Angesichts der Zurückhaltung der Polizei zu Beginn der Blockaden hinterließ die fehlende Konfrontation bei vielen Beteiligten ein unbefriedigendes Gefühl. Als wäre die Aktion erst erfolgreich, wenn Widerstände überwunden werden müssten, um zum Ziel zu gelangen. Das halten wir für ein Problem. Radikalität heißt für uns manchmal, einfach zu bleiben! Das passive Verhalten der Polizei und des Werkschutzes, die uns gewähren ließen, kann als Erfolg der Klimabewegung und als weiterer Schritt zur gesellschaftlichen Akzeptanz von Aktionen des zivilen Ungehorsams gesehen werden!
Der Prozess
Mit Ende Gelände haben wir ein unglaublich großes Ding geschaffen, das in der Vorbereitung viel Engagement und eine teilweise hohe Taktung abverlangte. Auch wenn der Prozess generell offen ist und wir für Ende Gelände 2016 immer wieder überlegt hatten, wie wir neue Leute einbinden können, so ist der Prozess für Neue oder für Leute mit weniger Erfahrung und/oder Zeit teilweise überfordernd oder eine zu große Hürde, um einzusteigen. Eine Lösung könnte sein, mehr kollektive Strukturen zu schaffen, zum Beispiel durch lokale Bündnisse, die einzelne Aufgaben übernehmen. Im Vergleich zu Ende Gelände 2015 hatten wir es geschafft, auch in den Vorbereitungsprozess mehr neue Leute zu integrieren, dennoch lagen viele Aufgaben auch dieses Mal wieder auf wenigen Schultern.
Ausblick
Ende Gelände war für die Klimabewegung ein sehr stärkendes Ereignis. Wir haben nicht einfach das letzte Jahr wiederholt, sondern haben uns weiterentwickelt. Die notwendige Drosselung des Kraftwerks hat Bewegungsgeschichte geschrieben. Noch nie zuvor wurde dies durch die bloße Anwesenheit von Aktivist*innen erreicht.
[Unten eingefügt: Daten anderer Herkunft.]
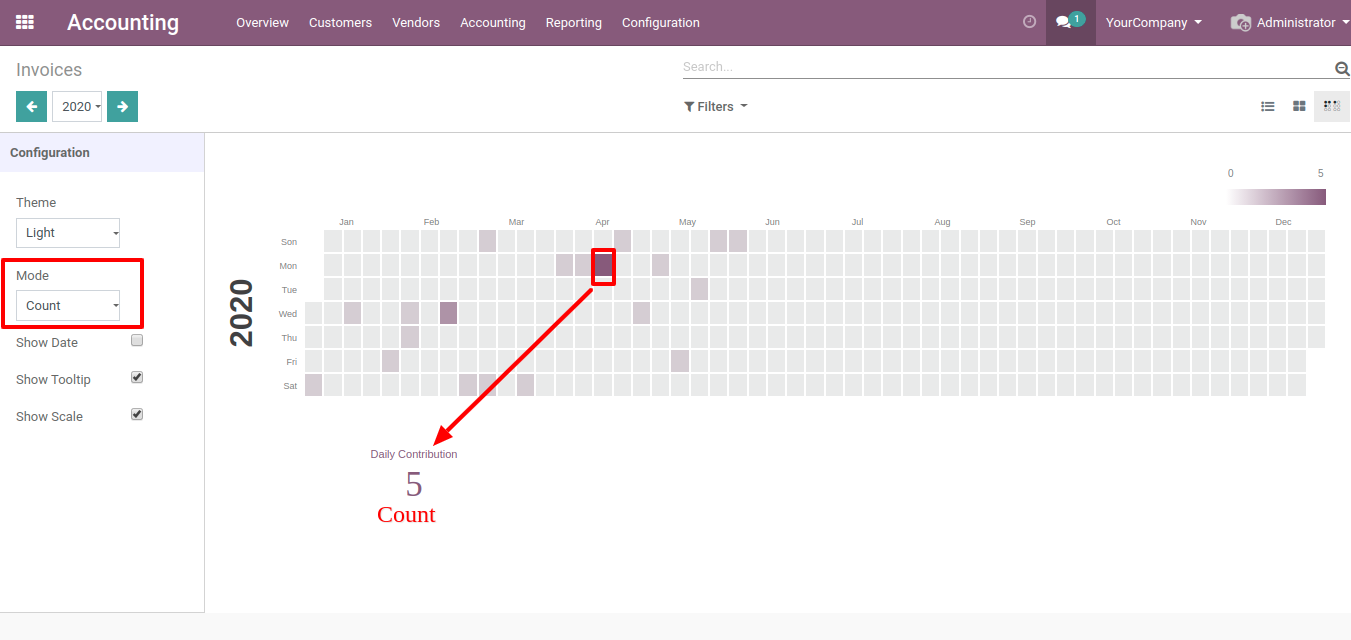Open the apps grid menu icon
Image resolution: width=1351 pixels, height=640 pixels.
(x=25, y=22)
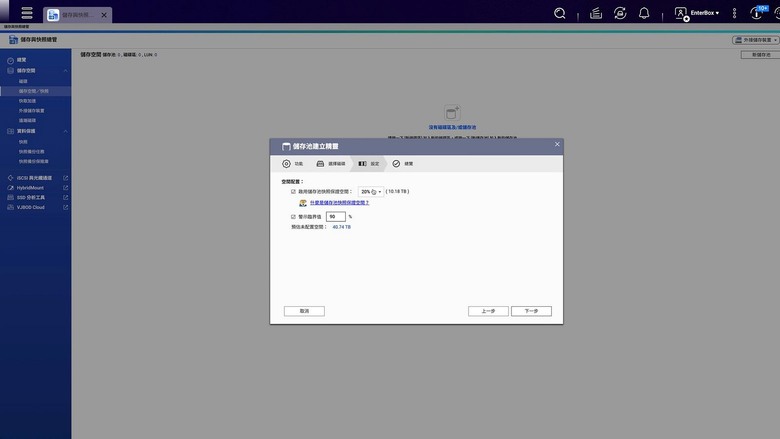This screenshot has height=439, width=780.
Task: Click the alert threshold value field
Action: click(335, 217)
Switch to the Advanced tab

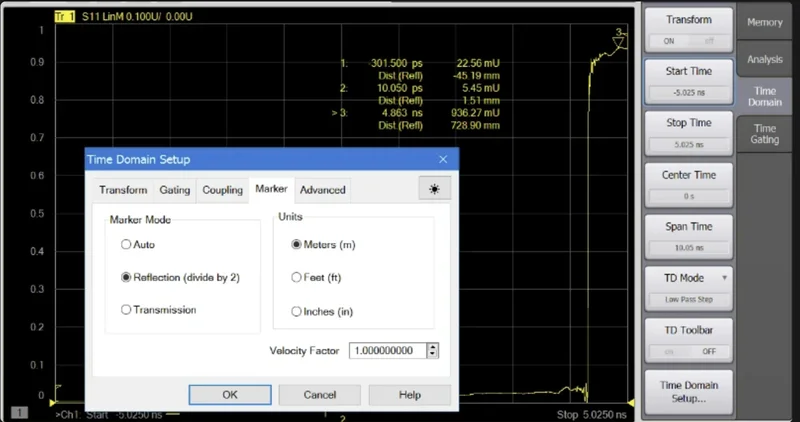tap(322, 190)
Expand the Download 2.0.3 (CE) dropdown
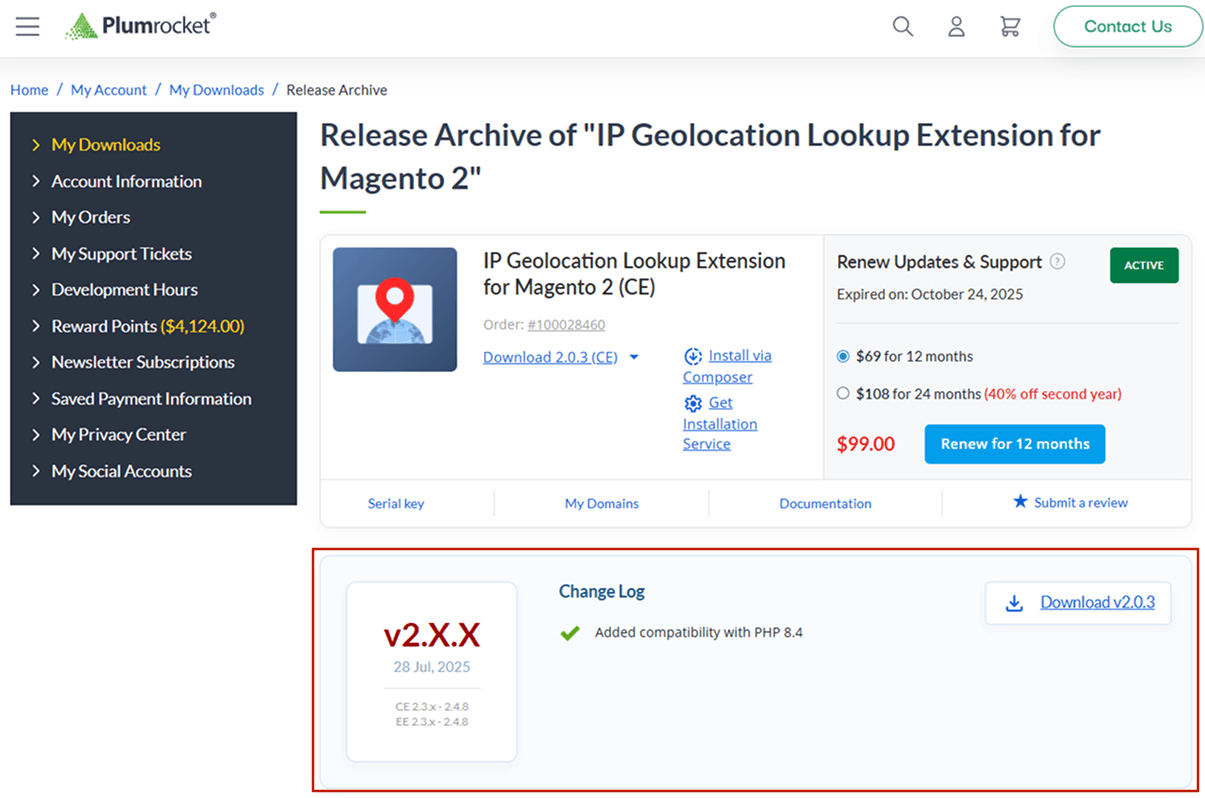Image resolution: width=1205 pixels, height=798 pixels. pos(634,357)
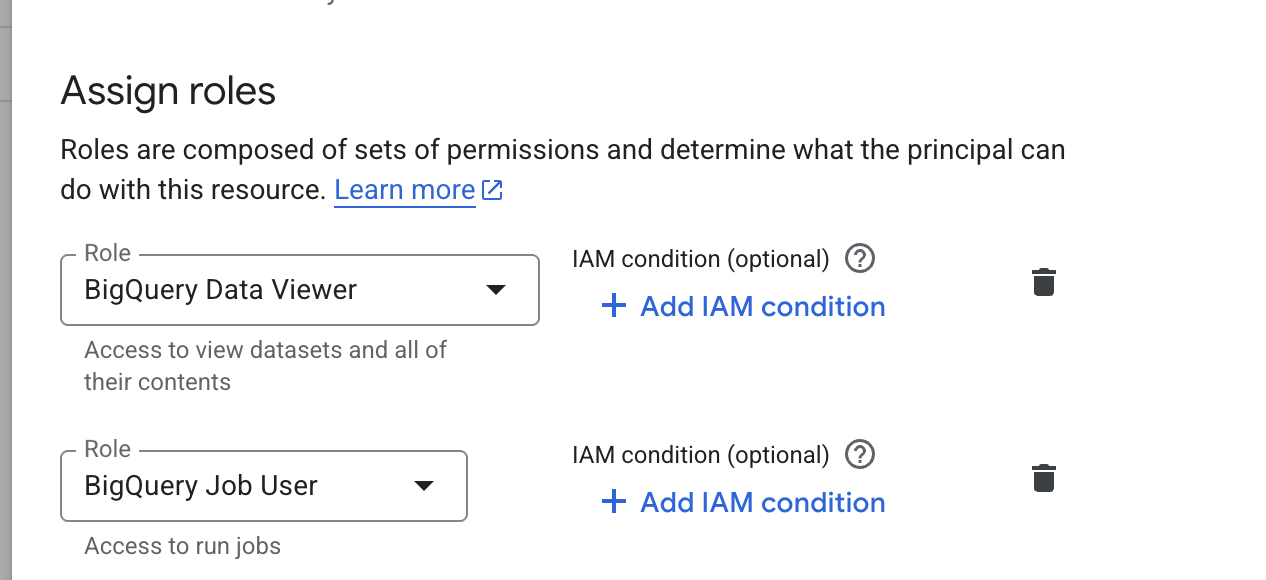Open the Learn more link
This screenshot has height=580, width=1266.
point(404,190)
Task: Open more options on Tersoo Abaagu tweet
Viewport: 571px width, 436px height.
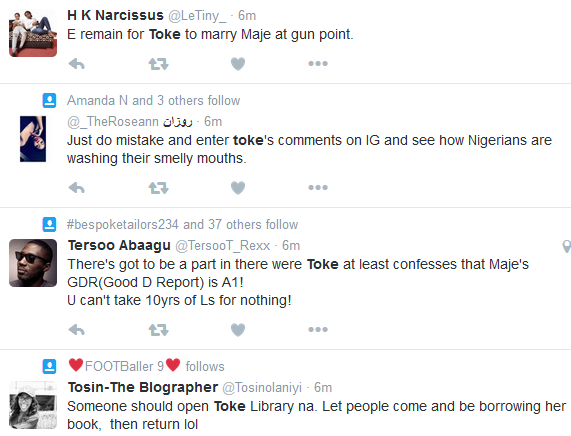Action: coord(318,330)
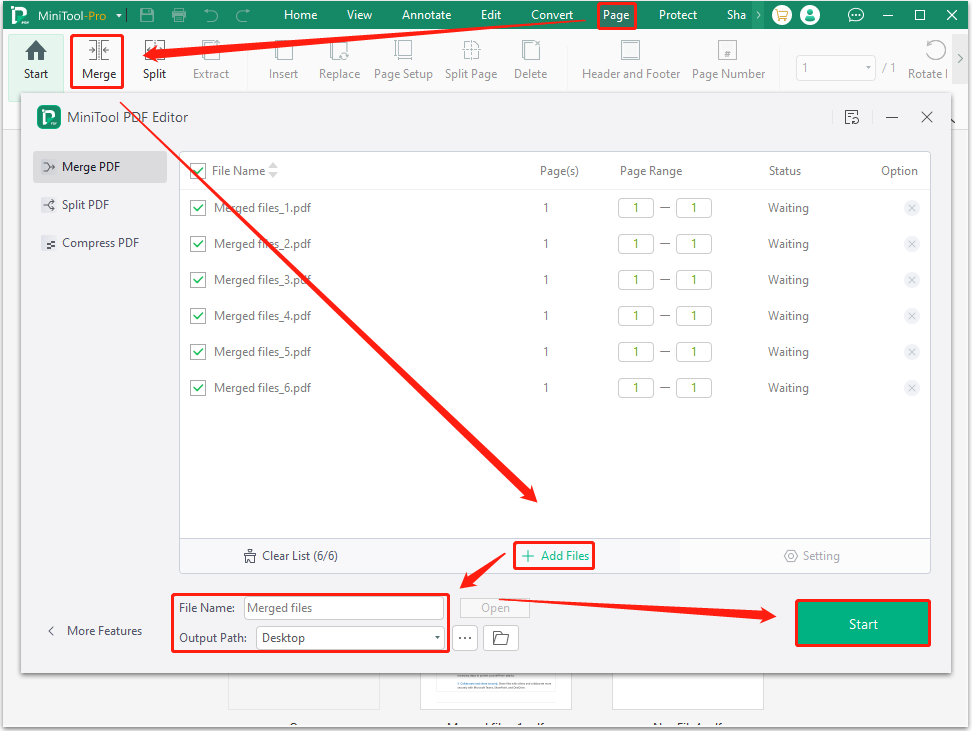This screenshot has width=972, height=731.
Task: Click Add Files to include more PDFs
Action: click(x=553, y=555)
Wir freuen uns riesig auf Ende Gelände 2017, wir möchten dabei aber nicht immer nur größer werden und in der Effektivität eine Schippe drauflegen. Wir wollen die Eigenverantwortung und Organisierung stärken, sodass lokale Klimagruppen aktiv werden und Ende Gelände zu vielfältigen Aktionen gegen Klima-Ungerechtigkeit inspiriert. Schon allein in den letzten Monaten haben viele weitere Blockaden und Demonstrationen stattgefunden.